> _WORK INSTRUCTIONS_: Working from the records below, repeat exactly the lines starting at the line that contains "This screenshot has height=453, width=806." and ending at the line that contains "Open chat more options ellipsis menu", inclusive.

> _DATA EXTRACT_:
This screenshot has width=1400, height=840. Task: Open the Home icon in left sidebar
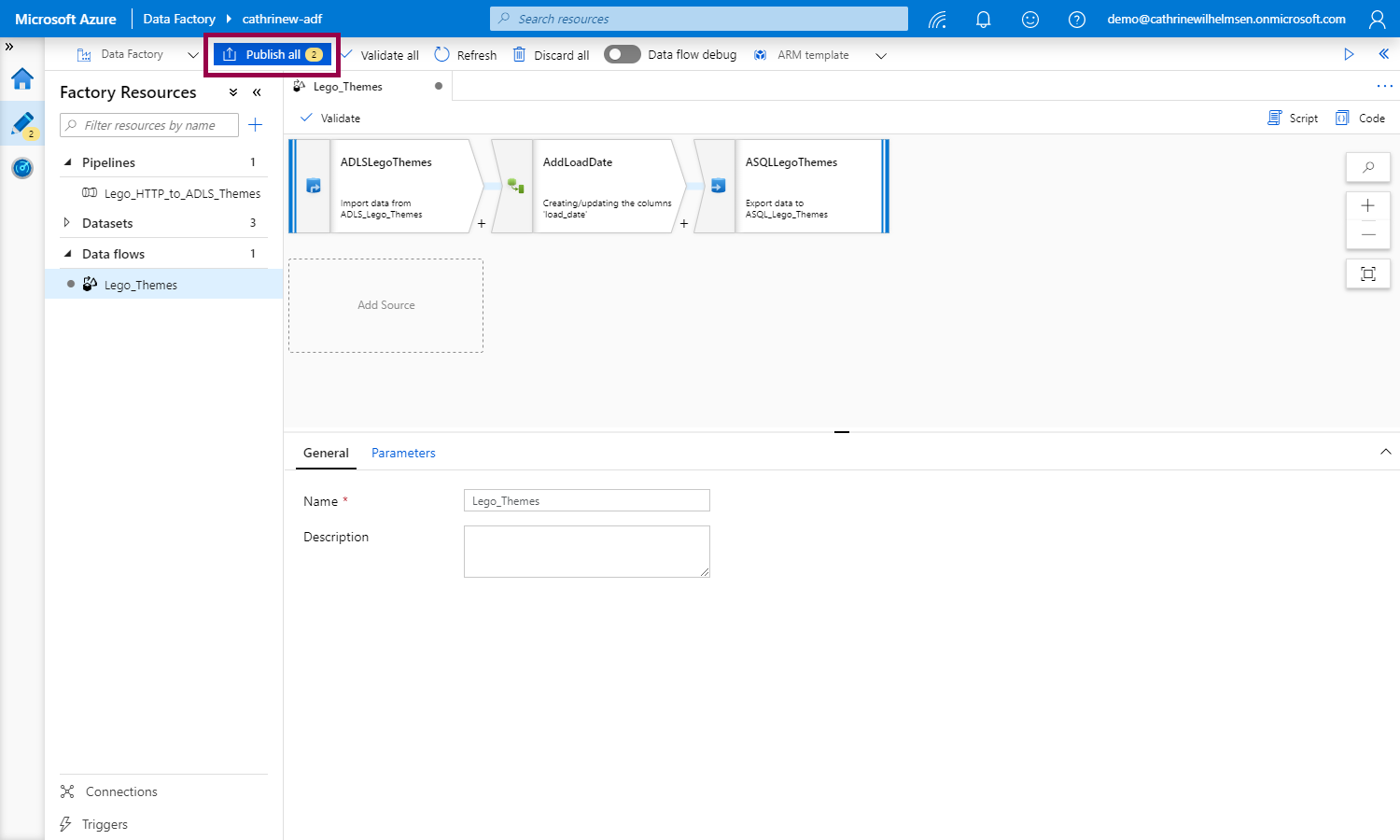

---

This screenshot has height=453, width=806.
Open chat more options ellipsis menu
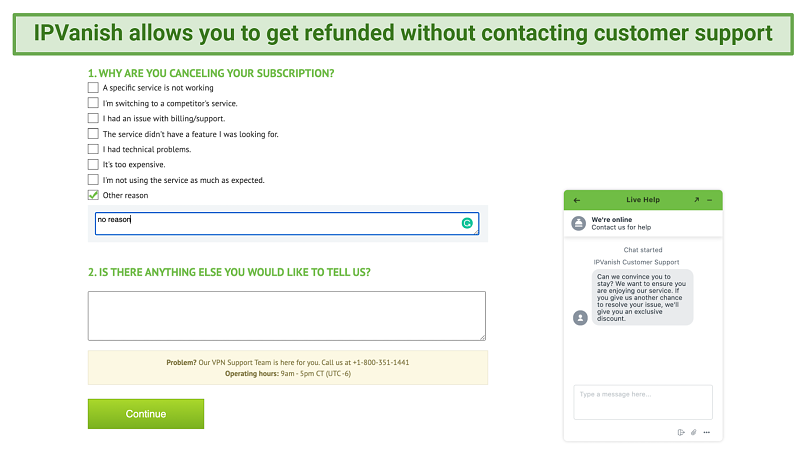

--

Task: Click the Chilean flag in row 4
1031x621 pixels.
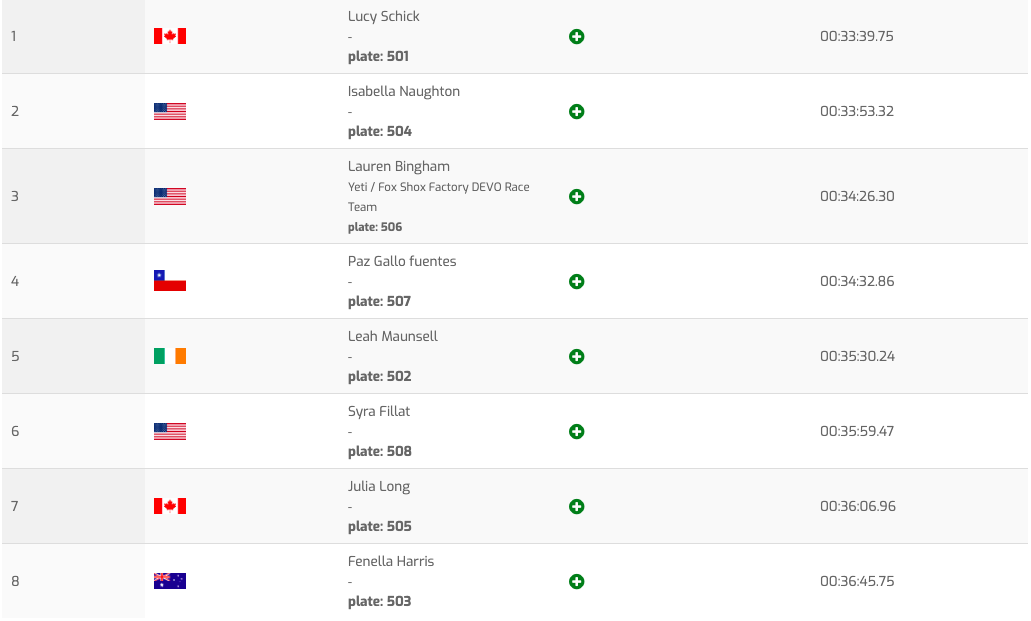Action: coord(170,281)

> _EXERCISE ANSWER_:
This screenshot has height=453, width=806.
Open chat more options ellipsis menu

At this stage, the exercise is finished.